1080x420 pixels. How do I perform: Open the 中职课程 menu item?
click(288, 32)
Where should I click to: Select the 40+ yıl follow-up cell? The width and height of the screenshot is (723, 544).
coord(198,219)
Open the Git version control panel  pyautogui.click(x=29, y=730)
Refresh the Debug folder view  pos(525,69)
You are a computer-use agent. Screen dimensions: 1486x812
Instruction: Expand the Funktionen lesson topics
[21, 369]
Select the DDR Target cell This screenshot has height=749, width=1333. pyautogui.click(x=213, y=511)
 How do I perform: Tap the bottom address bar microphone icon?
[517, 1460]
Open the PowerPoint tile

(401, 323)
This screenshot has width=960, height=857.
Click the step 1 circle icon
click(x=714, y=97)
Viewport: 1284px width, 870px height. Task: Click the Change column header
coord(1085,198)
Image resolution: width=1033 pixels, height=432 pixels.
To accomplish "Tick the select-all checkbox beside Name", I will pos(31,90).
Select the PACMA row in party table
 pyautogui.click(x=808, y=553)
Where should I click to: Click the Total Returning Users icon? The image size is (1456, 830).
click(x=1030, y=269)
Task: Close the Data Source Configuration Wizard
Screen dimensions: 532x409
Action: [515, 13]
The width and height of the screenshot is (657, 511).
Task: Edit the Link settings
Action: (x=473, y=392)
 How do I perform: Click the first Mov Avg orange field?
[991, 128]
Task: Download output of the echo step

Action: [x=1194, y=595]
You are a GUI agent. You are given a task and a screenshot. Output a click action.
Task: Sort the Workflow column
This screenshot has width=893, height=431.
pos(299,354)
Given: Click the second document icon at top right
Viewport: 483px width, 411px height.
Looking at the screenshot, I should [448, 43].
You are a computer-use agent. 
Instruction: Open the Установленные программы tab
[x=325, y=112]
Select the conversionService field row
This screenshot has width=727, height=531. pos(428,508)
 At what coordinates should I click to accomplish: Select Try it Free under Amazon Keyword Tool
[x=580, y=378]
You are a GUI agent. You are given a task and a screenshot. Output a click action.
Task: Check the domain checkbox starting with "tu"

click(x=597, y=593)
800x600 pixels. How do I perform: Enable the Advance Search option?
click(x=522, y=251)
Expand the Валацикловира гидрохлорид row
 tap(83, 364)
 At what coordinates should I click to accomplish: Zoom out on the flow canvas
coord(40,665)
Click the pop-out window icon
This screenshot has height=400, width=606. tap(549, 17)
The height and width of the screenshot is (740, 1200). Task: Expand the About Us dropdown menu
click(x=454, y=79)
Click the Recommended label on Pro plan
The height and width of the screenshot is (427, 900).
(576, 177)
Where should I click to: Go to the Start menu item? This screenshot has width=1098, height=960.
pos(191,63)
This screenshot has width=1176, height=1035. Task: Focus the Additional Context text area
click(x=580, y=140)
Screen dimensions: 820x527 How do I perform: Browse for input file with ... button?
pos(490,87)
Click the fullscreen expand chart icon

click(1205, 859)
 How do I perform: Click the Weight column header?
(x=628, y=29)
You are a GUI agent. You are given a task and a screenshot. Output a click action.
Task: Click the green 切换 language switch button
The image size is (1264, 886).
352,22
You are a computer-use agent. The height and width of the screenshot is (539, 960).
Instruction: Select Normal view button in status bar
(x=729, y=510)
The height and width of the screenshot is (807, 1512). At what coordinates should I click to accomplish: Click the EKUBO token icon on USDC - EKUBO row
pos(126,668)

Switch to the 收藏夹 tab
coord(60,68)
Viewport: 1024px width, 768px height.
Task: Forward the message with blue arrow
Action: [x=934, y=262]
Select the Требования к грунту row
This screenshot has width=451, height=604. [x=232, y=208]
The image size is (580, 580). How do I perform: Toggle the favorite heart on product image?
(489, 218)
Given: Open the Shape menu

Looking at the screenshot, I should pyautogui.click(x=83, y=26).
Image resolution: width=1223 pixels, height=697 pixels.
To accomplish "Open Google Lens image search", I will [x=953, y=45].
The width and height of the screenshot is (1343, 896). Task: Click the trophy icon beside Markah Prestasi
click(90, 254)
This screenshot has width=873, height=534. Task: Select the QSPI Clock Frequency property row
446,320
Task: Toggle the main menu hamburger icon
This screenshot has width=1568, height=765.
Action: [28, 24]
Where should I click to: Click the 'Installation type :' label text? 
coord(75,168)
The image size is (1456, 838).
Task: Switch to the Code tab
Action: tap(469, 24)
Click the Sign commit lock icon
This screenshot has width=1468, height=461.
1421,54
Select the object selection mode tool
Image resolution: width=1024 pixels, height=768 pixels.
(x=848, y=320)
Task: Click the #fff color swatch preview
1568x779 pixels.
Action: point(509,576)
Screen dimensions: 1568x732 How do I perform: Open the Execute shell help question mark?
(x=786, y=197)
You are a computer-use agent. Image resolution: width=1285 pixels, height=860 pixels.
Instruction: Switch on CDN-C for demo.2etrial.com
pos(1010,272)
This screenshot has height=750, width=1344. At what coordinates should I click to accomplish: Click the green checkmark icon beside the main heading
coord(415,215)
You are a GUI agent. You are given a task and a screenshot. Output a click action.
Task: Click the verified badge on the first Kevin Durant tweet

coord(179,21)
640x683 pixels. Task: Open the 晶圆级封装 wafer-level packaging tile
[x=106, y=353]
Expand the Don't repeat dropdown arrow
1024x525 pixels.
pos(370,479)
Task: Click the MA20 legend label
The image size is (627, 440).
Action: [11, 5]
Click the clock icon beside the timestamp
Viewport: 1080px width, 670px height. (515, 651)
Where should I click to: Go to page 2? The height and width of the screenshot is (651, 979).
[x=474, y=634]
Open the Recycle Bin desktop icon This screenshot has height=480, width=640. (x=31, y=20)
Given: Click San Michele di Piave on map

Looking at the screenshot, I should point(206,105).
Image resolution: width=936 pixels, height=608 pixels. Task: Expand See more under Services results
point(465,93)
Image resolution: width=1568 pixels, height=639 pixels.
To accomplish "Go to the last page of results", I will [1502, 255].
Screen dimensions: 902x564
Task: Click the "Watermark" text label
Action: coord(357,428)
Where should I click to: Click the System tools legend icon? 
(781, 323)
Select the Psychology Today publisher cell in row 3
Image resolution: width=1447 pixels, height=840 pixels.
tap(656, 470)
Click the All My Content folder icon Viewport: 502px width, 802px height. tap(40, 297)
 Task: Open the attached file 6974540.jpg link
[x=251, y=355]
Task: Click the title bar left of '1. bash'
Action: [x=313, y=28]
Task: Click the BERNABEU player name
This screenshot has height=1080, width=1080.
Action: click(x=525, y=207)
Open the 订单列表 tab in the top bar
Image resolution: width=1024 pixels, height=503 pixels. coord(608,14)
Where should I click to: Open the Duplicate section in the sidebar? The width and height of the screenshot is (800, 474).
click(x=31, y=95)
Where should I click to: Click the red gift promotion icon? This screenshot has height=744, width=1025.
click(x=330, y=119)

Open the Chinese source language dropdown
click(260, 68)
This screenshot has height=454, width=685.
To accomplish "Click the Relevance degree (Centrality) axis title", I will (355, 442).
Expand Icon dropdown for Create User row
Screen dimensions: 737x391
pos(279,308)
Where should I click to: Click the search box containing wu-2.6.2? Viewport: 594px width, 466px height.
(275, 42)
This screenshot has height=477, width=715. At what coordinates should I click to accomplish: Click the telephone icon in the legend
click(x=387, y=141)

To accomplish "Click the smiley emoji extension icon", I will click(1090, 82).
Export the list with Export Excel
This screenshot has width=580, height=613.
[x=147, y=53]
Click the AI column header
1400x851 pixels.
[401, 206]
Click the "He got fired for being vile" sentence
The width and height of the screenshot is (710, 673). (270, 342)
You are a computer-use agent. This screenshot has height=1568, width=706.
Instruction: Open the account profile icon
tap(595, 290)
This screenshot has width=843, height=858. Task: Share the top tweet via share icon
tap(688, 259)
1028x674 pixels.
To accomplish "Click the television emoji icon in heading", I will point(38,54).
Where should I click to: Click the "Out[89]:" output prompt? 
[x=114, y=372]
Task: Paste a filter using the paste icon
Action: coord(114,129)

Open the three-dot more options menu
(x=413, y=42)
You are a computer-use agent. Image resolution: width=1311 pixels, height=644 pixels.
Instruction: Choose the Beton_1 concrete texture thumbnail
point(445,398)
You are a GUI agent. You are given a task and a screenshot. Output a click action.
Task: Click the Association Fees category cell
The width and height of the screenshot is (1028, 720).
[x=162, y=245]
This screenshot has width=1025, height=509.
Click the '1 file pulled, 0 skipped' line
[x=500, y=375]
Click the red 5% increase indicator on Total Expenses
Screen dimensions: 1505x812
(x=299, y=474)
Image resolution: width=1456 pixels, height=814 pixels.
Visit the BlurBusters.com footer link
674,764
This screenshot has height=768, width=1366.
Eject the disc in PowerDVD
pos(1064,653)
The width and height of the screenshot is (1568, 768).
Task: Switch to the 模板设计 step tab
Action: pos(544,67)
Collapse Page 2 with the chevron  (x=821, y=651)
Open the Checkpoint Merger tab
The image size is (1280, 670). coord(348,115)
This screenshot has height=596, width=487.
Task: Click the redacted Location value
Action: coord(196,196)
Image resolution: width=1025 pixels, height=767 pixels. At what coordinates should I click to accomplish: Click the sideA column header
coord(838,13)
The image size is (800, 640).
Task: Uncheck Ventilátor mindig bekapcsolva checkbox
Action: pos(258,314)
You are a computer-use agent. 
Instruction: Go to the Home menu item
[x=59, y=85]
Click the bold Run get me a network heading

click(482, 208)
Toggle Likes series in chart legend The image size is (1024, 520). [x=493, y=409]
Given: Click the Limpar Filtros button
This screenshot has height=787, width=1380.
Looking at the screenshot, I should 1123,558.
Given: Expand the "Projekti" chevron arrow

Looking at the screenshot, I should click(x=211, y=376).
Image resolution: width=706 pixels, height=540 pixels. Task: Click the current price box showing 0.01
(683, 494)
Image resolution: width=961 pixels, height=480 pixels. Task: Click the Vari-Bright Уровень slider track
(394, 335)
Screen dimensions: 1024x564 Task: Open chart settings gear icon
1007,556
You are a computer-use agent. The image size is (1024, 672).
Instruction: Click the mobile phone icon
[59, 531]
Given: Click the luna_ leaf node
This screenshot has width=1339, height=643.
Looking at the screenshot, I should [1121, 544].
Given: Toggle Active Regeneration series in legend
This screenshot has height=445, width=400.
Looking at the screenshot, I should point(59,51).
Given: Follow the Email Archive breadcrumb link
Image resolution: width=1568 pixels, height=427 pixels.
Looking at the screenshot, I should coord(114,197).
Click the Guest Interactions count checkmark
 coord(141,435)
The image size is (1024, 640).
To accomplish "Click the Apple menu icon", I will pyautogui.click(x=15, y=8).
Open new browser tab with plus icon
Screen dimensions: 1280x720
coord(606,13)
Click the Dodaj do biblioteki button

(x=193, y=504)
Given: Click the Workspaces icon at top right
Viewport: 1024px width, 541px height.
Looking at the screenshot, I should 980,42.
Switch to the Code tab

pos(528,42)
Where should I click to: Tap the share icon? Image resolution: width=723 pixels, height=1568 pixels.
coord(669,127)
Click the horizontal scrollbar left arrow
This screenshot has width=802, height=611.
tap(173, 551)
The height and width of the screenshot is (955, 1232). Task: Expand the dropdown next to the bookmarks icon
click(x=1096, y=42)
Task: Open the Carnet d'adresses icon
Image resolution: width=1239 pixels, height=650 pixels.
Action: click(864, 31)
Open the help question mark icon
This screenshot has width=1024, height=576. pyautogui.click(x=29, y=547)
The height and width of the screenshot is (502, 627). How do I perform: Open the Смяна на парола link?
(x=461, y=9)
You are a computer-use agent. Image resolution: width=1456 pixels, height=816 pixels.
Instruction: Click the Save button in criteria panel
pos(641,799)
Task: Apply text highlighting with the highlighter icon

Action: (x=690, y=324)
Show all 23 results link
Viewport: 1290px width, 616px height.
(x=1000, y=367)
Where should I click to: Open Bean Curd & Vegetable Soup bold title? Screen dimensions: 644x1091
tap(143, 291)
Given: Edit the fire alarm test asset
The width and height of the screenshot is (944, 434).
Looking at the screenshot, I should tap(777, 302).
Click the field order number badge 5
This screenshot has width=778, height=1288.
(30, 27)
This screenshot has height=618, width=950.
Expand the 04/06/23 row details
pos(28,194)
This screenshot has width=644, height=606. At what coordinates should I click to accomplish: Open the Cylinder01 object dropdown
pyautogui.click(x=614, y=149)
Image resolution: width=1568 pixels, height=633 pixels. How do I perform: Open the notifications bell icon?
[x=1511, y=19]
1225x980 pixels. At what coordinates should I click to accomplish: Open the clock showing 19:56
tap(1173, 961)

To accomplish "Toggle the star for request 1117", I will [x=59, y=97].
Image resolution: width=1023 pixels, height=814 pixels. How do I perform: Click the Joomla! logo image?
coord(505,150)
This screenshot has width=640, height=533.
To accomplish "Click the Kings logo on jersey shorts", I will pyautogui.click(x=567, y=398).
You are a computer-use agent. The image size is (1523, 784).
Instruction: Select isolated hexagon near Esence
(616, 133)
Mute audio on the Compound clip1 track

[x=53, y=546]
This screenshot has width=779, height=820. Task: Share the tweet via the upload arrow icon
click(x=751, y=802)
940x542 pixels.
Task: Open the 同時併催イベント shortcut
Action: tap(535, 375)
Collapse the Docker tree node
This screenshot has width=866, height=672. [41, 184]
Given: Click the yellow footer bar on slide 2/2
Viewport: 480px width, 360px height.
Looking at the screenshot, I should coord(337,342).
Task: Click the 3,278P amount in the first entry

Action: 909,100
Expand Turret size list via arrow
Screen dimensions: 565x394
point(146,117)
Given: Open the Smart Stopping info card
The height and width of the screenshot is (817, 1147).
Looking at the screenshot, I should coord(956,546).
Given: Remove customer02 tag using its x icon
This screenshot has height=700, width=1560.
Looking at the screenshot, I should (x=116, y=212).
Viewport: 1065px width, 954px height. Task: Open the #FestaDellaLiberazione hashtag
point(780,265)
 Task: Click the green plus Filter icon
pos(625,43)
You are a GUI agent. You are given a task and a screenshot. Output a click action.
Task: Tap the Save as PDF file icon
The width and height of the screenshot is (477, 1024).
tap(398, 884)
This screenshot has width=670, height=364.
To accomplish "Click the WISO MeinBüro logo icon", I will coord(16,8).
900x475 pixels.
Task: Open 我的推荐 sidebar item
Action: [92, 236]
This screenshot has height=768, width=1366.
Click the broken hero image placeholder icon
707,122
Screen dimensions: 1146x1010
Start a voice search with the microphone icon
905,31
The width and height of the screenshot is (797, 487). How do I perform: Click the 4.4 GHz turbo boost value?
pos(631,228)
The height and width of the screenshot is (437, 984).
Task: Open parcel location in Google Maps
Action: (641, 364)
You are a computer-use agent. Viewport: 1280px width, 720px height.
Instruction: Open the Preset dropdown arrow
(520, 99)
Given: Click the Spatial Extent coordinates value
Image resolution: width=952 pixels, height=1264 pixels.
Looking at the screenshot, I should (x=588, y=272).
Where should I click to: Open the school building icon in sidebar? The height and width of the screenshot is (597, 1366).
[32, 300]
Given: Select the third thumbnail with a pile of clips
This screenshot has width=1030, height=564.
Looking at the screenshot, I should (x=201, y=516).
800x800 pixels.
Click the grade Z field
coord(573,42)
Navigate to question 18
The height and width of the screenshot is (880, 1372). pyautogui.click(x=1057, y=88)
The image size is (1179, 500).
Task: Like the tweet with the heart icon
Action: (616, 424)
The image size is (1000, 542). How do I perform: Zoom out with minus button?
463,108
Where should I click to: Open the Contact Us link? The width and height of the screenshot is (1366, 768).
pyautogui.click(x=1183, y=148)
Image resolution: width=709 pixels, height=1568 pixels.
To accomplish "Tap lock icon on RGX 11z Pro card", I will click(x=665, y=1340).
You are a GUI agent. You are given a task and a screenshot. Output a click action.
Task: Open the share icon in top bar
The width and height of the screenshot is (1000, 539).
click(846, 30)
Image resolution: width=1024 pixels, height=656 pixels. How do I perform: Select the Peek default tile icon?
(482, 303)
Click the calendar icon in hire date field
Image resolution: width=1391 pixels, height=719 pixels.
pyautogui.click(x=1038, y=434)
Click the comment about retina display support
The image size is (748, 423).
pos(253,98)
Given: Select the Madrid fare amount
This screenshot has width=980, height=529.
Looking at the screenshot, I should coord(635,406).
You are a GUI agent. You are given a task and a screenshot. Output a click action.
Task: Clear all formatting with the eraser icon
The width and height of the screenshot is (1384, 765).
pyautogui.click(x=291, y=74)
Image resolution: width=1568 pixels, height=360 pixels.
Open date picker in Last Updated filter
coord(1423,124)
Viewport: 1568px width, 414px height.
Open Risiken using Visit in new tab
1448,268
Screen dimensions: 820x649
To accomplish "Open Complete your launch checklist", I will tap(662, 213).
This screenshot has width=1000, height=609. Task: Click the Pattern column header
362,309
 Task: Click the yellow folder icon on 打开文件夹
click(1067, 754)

WHAT YOU NEED TO DO = Copy out the lines above exactly, beginning at the one that contains "1568x779 pixels." and ending at the one that contains "You are a computer-use agent. Image resolution: width=1285".

TASK RESULT =
1568x779 pixels.
Action: point(509,576)
Screen dimensions: 1568x732 How do I perform: Open the Execute shell help question mark?
(x=786, y=197)
You are a computer-use agent. Image resolution: width=1285 pixels, height=860 pixels.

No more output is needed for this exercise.